¿Por qué se mata la gente?, me pregunto al leer la noticia de la muerte del actor Robin Williams.
Exitoso, con buena salud, admirado, solicitado para trabajos como los que le habían dado el éxito y, sin embargo, decidió morir.
Ese día no tenía delante de sí al público que reía y aplaudía; había aprendido que la risa es el aplauso para los actores cómicos.
En su apartamento solo estaba él, tal vez frente a los trofeos que desde sus marcos o sus pedestales le recordaban jornadas brillantes y felices; con los trofeos lucían las fotos con incontables personas que le hacían sentir, como una caricia, el gozo de la fama y la delicia de los afectos de que estaba rodeada su vida. Sin embargo, en aquel momento todo debió verlo insuficiente y vacío; nada de eso fue para él un motivo para vivir.
Un informe de Forensis, la publicación del Instituto de Medicina Legal sobre el suicidio en Colombia, examina el drama de los 1.810 suicidios registrados en 2013, y encuentra que hubo 91, cuatro de cada diez, que optaron por el suicidio por problemas amorosos. Para estos la vida sin amor había perdido todo su sentido.
La Organización Mundial de la Salud al mirar la realidad del suicidio en el mundo no le encontró al amor tanta importancia como apoyo para vivir; en cambio llamó la atención sobre los suicidios por falta de empleo, por mala situación económica o por problemas de salud. Cada uno de esos factores se convirtió en un motivo para vivir.
Las investigaciones sobre suicidios en Japón dieron con otra causa para el suicidio de 30.000 jóvenes al año: sintieron que habían fracasado en la vida. Mal preparados para aceptar y utilizar el fracaso, prefirieron la muerte a una derrota.
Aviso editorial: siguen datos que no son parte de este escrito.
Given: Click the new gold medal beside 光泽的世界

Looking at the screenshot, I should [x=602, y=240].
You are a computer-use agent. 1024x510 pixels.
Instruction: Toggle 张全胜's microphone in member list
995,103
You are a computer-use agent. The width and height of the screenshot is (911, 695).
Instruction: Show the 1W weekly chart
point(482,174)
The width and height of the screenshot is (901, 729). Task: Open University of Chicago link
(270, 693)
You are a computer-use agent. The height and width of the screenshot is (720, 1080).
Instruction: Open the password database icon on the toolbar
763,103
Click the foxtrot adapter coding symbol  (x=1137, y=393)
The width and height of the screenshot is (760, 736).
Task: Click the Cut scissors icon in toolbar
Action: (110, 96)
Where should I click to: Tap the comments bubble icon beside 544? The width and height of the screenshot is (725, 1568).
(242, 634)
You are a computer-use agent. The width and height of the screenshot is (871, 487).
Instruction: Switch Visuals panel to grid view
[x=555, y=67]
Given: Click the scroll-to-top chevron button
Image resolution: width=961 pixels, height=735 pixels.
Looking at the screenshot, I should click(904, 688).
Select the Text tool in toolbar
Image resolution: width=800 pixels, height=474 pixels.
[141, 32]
Sin embargo, en este mundo de los suicidas apenas sí se le da importancia a la foto que muestra a unos soldados extasiados ante el espectáculo del mar. Un programa del comando aéreo de combate # 5 de Rionegro, apoyado por la Fuerza Aérea, llevó a esos soldados a conocer el mar. Eran víctimas de las minas antipersonales, algunos habían perdido una pierna y otros las dos, todos, al verse mutilados se habían preguntado si valía la pena vivir.
La escena fue impactante: al ver el mar olvidaron su dolorosa limitación física y como descubriendo fuertes motivos para vivir decían: “Cuando estaba con mis piernas no me pasaron tantas cosas buenas: tengo esposa, tengo un hijo y estar aquí, en San Andrés, conocer el mar y esta experiencia” fue la reacción del soldado John Harold Ortega; el soldado Óscar Martínez recordó aquellos primeros momentos después de la explosión de la mina en que quedó enceguecido por la arena: “Pensé que había quedado sin un pie, pero lo que más me dolió fue cuando los ojos se me llenaron de tierra y pensé en mi vista. Me limpié los ojos y me di cuenta de que veía y me puse contento. Hoy, ante el mar, es un día feliz”.
A su lado estaba el soldado Owin Díaz: “Ahora veo este mar y me doy cuenta de que hay que seguir, que debo estudiar”, fueron los testimonios que recogió María Victoria Correa, de El Colombiano.
Es la gran razón para vivir: tener un motivo, que cuando se descubre se vuelve apoyo y estímulo. Cuando falta, convierte la vida en un peso insoportable; no se vive por vivir, se necesita un motivo.